PN-EAC was applied to the problem of heartbeat clustering, to separate the heartbeats according to their type. In the MIT-BIH Arrhythmia Database, three different strategies were applied, obtaining an average error of 1.44% as the best result. This result was obtained by separating the morphological information of the different leads to generate different partitions and deriving negative evidence from the information obtained from the distance between heartbeats. This strategy yielded a statistically significant improvement in performance when compared with the extraction of positive evidence from the distance between heartbeats. These results show the value of the novel concept of negative evidence.

As a general rule, any feature in which dissimilarity could be useful to distinguish between some clusters, but similarity is not useful to group in the same cluster may be considered to extract negative evidence. As we have argued, and shown in the validation over the MIT-BIH Arrhythmia Database, this is the case for the features extracted from the distances between heartbeats for arrhythmia identification. However, we recognize that we cannot provide a precise criterion to determine whether using a feature for the extraction of negative evidence would improve or not the clustering results, beyond the intuitive rule given in this paragraph. Like other steps in the data analysis process, such as determining exactly when a feature has too much noise and it being better to discard it than to include it in the analysis, there is certain subjectivity when making this assessment, and a trial and error process may be necessary as part of the data analysis.

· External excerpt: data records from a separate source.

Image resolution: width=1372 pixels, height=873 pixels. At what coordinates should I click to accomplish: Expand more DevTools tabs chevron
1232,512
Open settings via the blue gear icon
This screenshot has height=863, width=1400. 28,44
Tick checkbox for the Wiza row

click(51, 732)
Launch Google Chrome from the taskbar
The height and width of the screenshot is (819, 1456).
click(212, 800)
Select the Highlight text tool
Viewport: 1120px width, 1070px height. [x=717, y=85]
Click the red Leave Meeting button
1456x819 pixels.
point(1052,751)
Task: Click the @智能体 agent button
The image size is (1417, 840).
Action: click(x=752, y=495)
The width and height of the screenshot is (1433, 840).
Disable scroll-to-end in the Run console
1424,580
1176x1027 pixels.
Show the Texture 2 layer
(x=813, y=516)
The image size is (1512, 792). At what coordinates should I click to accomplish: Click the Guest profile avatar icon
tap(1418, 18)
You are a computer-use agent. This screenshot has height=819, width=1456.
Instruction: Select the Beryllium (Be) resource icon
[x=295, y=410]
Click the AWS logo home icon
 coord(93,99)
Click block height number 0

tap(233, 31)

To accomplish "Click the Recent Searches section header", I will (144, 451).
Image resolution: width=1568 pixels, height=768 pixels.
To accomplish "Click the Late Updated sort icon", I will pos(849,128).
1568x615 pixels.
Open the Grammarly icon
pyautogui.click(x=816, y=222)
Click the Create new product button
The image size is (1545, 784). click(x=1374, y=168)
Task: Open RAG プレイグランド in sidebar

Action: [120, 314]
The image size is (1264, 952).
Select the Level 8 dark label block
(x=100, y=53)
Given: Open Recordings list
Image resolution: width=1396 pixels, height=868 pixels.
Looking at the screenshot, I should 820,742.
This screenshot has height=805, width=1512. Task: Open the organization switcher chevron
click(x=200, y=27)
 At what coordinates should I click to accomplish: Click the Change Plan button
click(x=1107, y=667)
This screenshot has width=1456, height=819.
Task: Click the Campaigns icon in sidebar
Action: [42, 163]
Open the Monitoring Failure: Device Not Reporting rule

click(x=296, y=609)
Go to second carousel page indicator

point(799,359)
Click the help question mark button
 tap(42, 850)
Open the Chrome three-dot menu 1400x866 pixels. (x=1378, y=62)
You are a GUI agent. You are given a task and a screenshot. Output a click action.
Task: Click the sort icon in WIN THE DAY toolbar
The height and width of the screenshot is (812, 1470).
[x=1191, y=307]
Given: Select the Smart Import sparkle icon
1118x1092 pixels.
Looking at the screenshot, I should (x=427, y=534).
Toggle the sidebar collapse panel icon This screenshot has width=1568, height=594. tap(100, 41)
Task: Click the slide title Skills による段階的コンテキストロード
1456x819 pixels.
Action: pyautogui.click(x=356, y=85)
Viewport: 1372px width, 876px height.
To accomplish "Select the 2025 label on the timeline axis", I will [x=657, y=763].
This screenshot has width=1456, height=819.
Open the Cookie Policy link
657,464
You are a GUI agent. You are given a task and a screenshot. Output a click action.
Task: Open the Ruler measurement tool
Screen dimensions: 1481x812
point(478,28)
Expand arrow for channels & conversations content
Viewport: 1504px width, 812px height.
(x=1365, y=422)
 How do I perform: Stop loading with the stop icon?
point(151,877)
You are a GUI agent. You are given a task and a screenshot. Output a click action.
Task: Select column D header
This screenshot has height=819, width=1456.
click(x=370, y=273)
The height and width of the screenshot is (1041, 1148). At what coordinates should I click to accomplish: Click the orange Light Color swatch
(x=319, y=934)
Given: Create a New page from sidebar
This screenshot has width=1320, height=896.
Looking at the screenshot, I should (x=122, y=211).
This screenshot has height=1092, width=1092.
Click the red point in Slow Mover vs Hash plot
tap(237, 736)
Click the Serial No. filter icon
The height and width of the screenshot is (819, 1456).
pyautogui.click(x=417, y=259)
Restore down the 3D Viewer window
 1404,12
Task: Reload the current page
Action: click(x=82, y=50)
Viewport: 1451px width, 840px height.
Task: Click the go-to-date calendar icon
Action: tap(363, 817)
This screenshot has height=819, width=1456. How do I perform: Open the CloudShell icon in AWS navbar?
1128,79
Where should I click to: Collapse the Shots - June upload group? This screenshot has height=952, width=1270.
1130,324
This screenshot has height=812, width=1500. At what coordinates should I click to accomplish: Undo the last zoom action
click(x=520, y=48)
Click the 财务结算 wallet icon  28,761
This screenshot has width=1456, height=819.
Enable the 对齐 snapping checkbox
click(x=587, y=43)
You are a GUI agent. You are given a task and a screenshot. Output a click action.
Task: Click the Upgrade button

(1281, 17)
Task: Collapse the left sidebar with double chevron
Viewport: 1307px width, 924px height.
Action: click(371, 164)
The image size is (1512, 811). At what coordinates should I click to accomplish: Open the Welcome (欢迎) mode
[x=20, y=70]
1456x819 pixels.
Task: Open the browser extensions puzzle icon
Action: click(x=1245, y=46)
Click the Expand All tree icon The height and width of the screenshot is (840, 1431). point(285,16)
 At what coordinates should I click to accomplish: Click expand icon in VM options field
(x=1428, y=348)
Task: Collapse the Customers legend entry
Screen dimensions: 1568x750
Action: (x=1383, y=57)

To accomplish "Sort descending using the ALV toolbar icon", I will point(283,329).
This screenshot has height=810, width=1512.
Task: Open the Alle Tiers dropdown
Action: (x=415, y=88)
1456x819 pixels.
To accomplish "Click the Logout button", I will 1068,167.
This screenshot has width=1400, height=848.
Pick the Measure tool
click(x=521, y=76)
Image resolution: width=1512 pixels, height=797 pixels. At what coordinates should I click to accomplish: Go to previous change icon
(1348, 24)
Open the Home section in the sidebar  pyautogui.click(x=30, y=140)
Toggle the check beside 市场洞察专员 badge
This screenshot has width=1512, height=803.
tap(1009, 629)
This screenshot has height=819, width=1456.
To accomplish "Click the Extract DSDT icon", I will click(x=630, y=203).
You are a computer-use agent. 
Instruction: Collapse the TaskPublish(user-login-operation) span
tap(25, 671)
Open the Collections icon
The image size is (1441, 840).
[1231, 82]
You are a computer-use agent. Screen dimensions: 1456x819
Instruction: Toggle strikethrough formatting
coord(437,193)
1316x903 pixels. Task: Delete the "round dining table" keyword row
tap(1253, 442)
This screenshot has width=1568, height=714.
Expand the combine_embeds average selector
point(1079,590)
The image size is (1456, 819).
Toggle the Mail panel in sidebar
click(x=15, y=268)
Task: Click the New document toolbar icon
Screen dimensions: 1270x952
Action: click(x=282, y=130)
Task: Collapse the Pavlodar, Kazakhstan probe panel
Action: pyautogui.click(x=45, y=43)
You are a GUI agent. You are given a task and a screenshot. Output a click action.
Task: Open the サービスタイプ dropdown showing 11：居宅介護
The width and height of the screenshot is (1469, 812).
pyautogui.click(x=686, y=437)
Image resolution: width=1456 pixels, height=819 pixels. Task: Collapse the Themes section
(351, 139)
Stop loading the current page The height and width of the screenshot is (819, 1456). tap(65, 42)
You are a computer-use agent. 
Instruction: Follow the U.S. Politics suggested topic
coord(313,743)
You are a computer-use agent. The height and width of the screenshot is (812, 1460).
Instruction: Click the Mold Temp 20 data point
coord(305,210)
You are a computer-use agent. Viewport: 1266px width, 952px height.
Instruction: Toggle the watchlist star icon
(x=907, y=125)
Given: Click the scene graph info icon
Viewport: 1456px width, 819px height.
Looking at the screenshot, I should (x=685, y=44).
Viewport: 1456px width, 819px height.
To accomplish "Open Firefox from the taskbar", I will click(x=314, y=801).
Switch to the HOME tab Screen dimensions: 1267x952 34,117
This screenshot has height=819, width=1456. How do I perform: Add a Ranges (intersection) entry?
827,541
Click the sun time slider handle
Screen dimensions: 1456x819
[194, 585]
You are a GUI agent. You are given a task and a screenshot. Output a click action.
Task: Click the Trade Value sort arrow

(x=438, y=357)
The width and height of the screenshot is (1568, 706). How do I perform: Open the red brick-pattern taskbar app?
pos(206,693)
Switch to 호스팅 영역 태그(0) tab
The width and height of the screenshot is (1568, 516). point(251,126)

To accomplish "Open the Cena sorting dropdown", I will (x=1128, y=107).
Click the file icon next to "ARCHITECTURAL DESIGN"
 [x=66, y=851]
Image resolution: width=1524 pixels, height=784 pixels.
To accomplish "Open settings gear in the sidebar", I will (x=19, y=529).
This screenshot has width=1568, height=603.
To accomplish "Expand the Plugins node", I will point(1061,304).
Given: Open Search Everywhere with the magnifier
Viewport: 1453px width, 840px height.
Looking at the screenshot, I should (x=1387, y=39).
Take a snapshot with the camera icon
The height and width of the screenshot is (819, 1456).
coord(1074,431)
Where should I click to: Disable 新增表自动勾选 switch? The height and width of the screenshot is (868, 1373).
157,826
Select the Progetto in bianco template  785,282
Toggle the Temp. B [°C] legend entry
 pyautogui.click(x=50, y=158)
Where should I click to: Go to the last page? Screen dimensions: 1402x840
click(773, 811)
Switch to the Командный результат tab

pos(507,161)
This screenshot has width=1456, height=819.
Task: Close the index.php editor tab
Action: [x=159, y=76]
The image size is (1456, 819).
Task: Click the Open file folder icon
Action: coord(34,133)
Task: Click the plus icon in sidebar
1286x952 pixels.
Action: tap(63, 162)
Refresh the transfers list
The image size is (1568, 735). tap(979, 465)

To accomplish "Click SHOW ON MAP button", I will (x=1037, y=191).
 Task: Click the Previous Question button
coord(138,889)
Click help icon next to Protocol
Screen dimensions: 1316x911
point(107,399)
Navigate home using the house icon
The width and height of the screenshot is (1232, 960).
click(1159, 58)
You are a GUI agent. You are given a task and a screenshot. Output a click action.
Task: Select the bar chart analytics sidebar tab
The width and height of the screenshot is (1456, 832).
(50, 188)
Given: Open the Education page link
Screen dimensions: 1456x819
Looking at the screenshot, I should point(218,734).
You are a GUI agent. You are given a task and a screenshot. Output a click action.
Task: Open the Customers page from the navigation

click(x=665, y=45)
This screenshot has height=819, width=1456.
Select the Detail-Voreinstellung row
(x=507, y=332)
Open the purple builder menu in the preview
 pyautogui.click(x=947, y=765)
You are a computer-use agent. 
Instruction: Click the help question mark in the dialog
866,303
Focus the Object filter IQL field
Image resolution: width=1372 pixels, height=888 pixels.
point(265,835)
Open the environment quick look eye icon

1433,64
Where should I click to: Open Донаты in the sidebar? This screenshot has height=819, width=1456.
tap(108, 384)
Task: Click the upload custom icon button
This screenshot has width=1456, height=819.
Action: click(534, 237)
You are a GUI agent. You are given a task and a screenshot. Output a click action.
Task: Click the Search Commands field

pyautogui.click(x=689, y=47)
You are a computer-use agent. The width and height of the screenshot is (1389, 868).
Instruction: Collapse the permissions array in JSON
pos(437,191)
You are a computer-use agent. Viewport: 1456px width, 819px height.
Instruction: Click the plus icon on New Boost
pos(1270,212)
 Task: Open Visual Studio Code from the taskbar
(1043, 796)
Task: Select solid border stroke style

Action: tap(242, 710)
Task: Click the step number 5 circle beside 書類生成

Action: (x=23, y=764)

The algorithm was also applied to the St. Petersburg Institute of Cardiological Technics 12-Lead Arrhythmia Database. Using this database, different tests were executed using from 2 to 12 leads. We obtained an average error ranging from 0.601% to 0.338% for 2 and 12 leads, respectively, with a statistically significant decrease in the percentage of error when the number of leads increases. This is due to the fact that each lead provides different nuances of the electrical activity of the myocardium (that is why, in the clinical routine, the 12 leads are usually employed for cardiological diagnosis). This also suggests that, in other ECG databases, like the MIT-BIH Arrhythmia Database, in case the 12 leads were available, PN-EAC would improve its results just by using more leads. These results support the utility of the PN-EAC algorithm as a tool to merge data from multiple data sources. Furthermore, contrary to what usually happens with machine learning techniques, the PN-EAC algorithm does not seem to worsen its performance when there are large amounts of features available, but it improves it. Therefore, this algorithm could be a possible workaround to avoid the problem of the curse of dimensionality in certain problems [68,69]. It is also important to note that the algorithm is highly parallelizable, since the information of the different data sources can be used independently to generate partitions and it is only necessary to combine them at the end to extract the final partition.

Our experience using other algorithms besides K-means to generate the partitions has been mixed. On one hand, when using algorithms with a greater expressive power, like a mixture of models [70], the performance typically increases slightly. However, the execution time increased considerably. On the other hand, using K-means with a larger number of partitions also increases the performance slightly, at the cost of a small increase in the execution time. While we cannot completely rule out that the use of algorithms with more expressive power than K-means could yield better results in some problems, our experience suggests that it is better to generate a greater number of partitions, even though each of these individual partitions is of lower quality, than generating a smaller number of higher quality partitions with a more sophisticated clustering algorithm.

In the future, we would like to apply this algorithm to other fields and different problems that can benefit from combining different sources of information or data fusion. In addition, a dynamic version of the algorithm will be developed to apply it to long or non-ended data streams. This would enable its application to, for example, ECG real-time monitoring.